» Problem
Only an exact repetition of the entries counts as an answer.

[Stored data entries]
#####

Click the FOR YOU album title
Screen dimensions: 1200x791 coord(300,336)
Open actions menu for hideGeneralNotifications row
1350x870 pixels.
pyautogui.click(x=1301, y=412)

#####

» Problem solution
Click the FOR YOU album title
Screen dimensions: 1200x791 coord(300,336)
Open actions menu for hideGeneralNotifications row
1350x870 pixels.
pyautogui.click(x=1301, y=412)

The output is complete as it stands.